And then there was one.
Sometime in late May or early June each year I write my cross country season plan. There is a site known as print-a-calendar.com which allows me to print out each month on individual pages — June, July, and so on. Cross country practice starts in mid-June and goes to the last weekend of November — longer if runners go on to the national races. I fill in each of the 161 days that will constitute the training. Some of it's simple scheduling, writing in all the races on their chosen dates.
Then it's the long run, which I like to do on Saturdays. Sundays are for rest (I write that in), or mileage as needed to get to that week's goal. I don't meet with the team on Sunday, so those are written in as OYO — on your own. I stole that from my friend Tim Butler, who probably stole it from someone else. But it's an easy thing to remember.
Then I add speed workouts and threshold workouts and hills — and there you have it. I throw away the training schedule for each month once it passes. So what begins as six pieces of calendar waiting to be unveiled becomes five, then four, on down to one. Which is where we stand now.
November. Nineteen days to the State Meet.
I've already revised it a few times, adding and subtracting this and that based on how the teams are doing. That single sheet of paper sits on my desk next to my laptop as I type. At practice, I write that day's workout on a white board so the team can study what's coming.
This morning I added something from the internet on the white board:
"The magic you are looking for is found in the work you're avoiding."
I don't know who coined that. It could be Taylor Swift, Albert Einstein, anyone. I think it speaks to fear. So I also propped up my Ted Lasso "Believe" sign as added inspiration.

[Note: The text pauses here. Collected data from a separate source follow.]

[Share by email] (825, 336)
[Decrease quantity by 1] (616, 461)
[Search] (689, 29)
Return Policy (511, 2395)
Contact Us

Let me hit pause for a second.
You've all been very kind in reading these missives. This community we've built through this blog has allowed me to share a whole lot more of my personal life than I ever intended. My goal was to let you inside the head of a working writer. You got a whole lot more. So in that spirit, I'll let you know I bought the Believe sign as a talisman through this sudden cancer journey. That quote about magic and avoidance is equally fitting because I am so dearly in need of magic at this time when I am increasingly avoidant. There's some great task staring me in the face and I have no fucking clue what it is.
In the meantime, we all need a happy place — an escape, if you will. Mine is coaching cross country.
So I study my training plan again and again, as I have done every day since practice began June 13. I look over at that distraction to my right, analyzing each workout to make sure it's just what my runners need, reveling in the alchemy of turning pieces of paper into podium gold.